▶ **Objectif de l'exercice**: D'après l'entretien avec Henri Seroka, dans quelle commune se trouve sa maison ?

Henri Seroka:
« Chacun de nous a sa propre Odyssée »
Henri Seroka nous ouvre la porte de sa belle maison située à Saint-Gilles avec un grand sourire. Il peut sourire, car peu d’artistes ont un parcours aussi impressionnant que lui. 52 ans de carrière, deux disques d’or, des tournées internationales… Henri Seroka est chanteur et compositeur. On lui doit l’hymne officiel belge pour les Jeux olympiques de Los Angeles en 1984, Avanti la vie, chanson présentée par la Belgique au Concours Eurovision de la chanson 1984. Il a aussi composé des musiques de dessins animés (Les Schtroumpfs, Le Marsupilami, Spirou ou Gaston Lagaffe) ainsi que des chansons pour des interprètes connus de la scène française ou internationale.
C’était avant que le covid nous frappe que nous avons rencontré Henri Seroka pour réaliser cette interview.
Vous êtes né un 9 mai 1949 à Anderlecht. Votre père était polonais et votre mère allemande. Quels souvenirs gardez-vous de votre enfance ?
Avec le temps, les souvenirs s’effacent… Pas toujours de bons souvenirs, en toute honnêteté. Je parlais allemand à la maison. Comme nous étions après-guerre, on me crachait régulièrement dessus à cause de ça. Les enfants sont impitoyables. Ce qui est assez paradoxal dans l’histoire, c’est que mon père avait libéré la Belgique puisqu’il faisait partie de la division du général Stanislaw Maczek. Je suis justement en train de produire un film sur sa vie…
Et comment vos parents se sont rencontrés ?
Mon père est allé acheter un poulet dans une ferme en Allemagne à la fin de la guerre. Il a rencontré ma mère. Ce fut le coup de foudre et ils ont décidé de s’installer en Belgique.
Comment cette passion pour la musique arrive-t-elle dans votre vie ?

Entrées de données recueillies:
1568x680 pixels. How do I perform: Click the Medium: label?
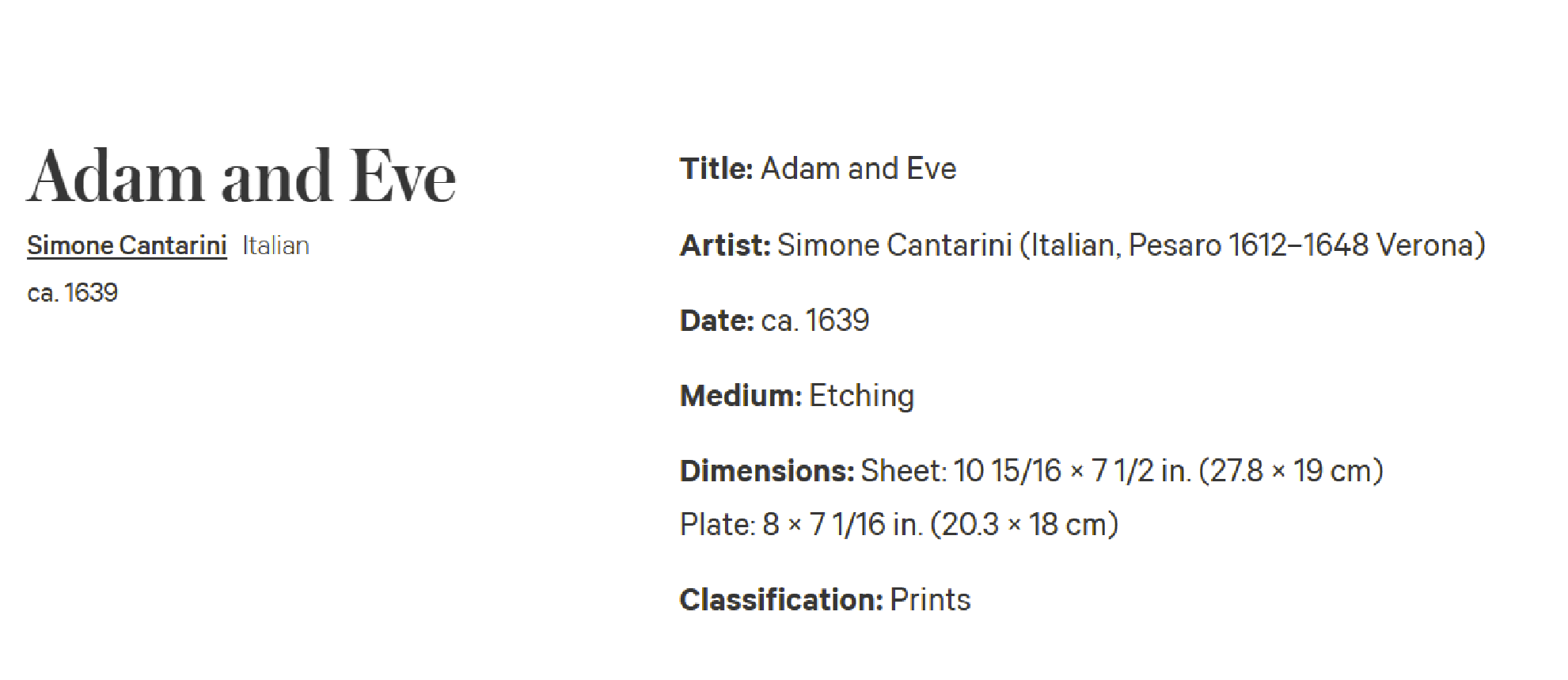(741, 395)
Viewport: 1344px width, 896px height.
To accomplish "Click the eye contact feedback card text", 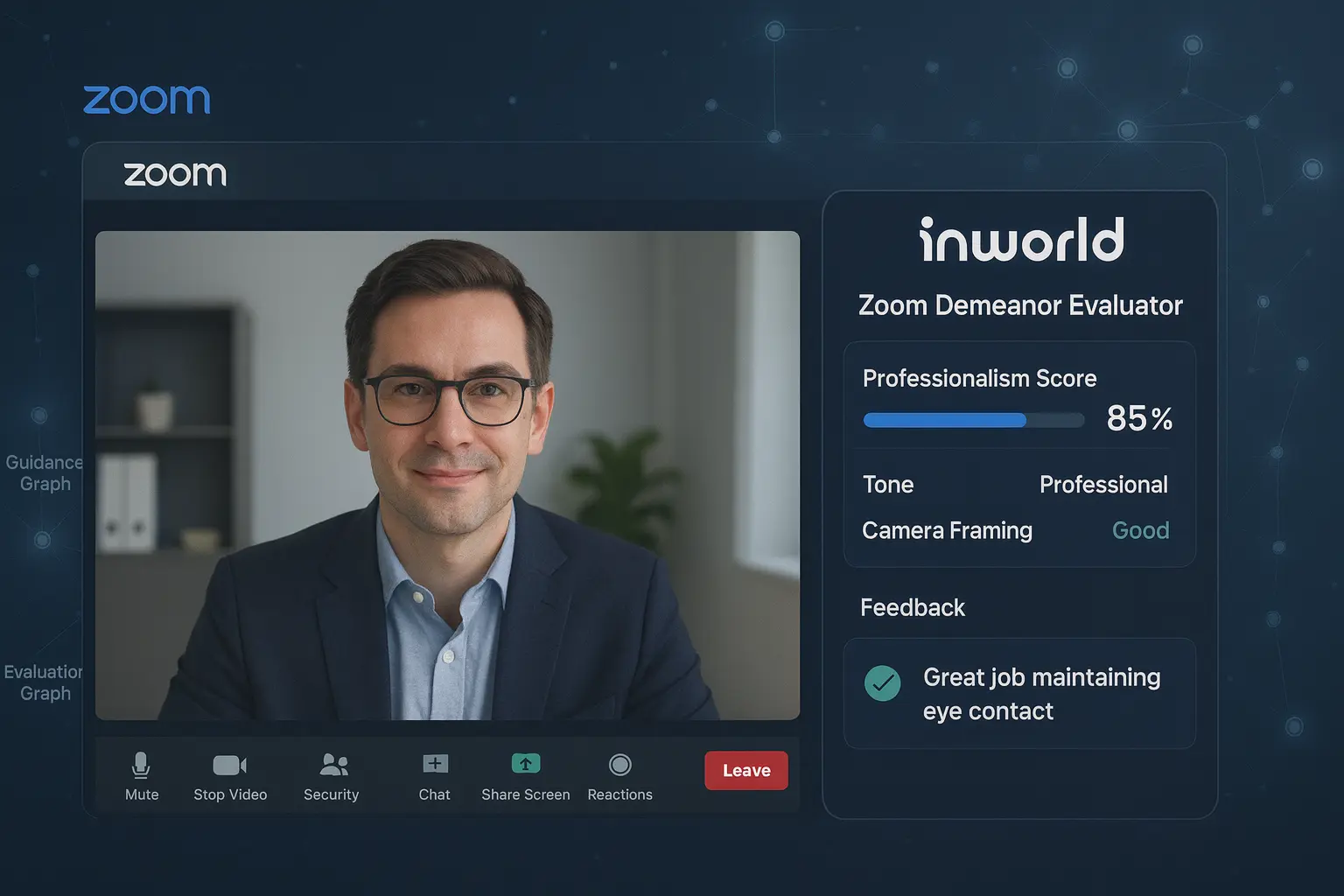I will point(1041,694).
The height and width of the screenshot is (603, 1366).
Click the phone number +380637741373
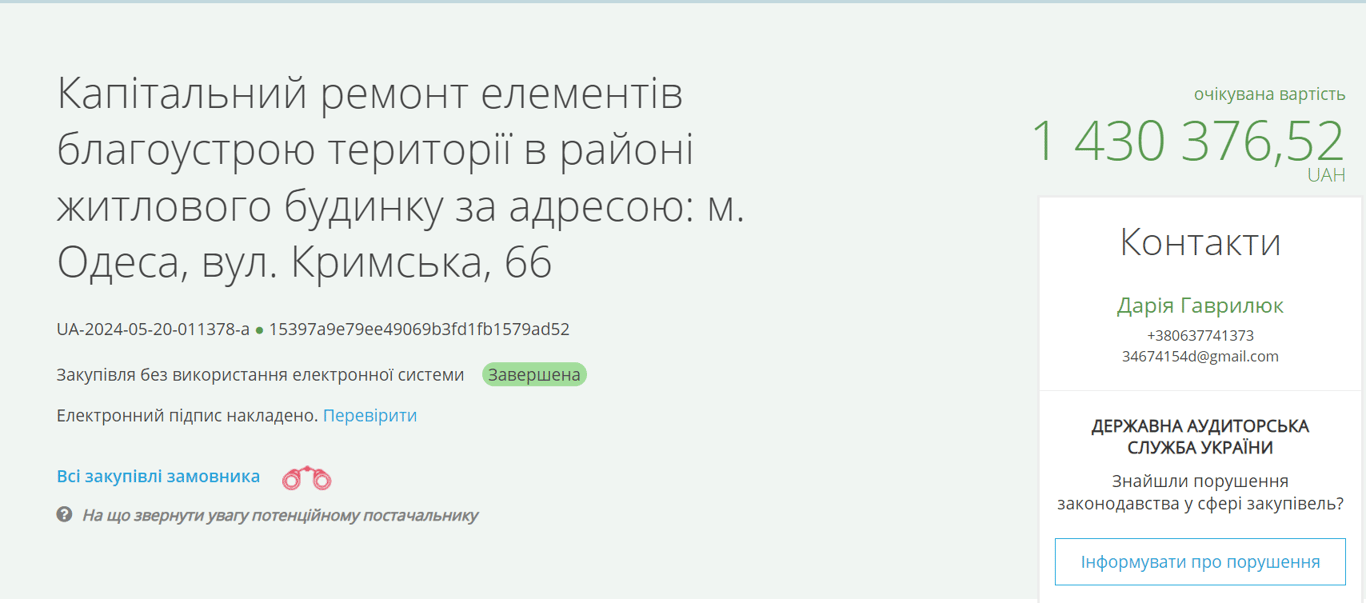tap(1198, 337)
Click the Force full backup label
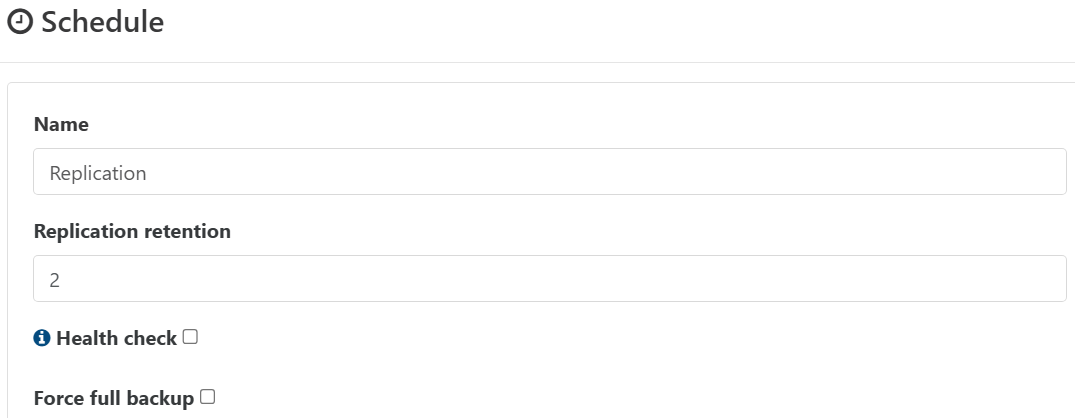The height and width of the screenshot is (418, 1075). (113, 398)
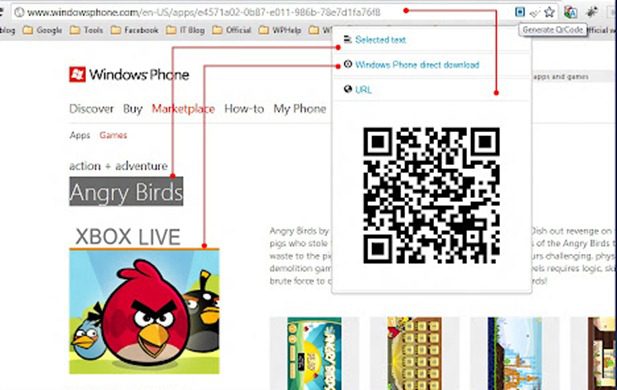Image resolution: width=617 pixels, height=390 pixels.
Task: Bookmark this page with the star icon
Action: pos(549,12)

▶ **Résultat**: Sa maison se trouve à Saint-Gilles.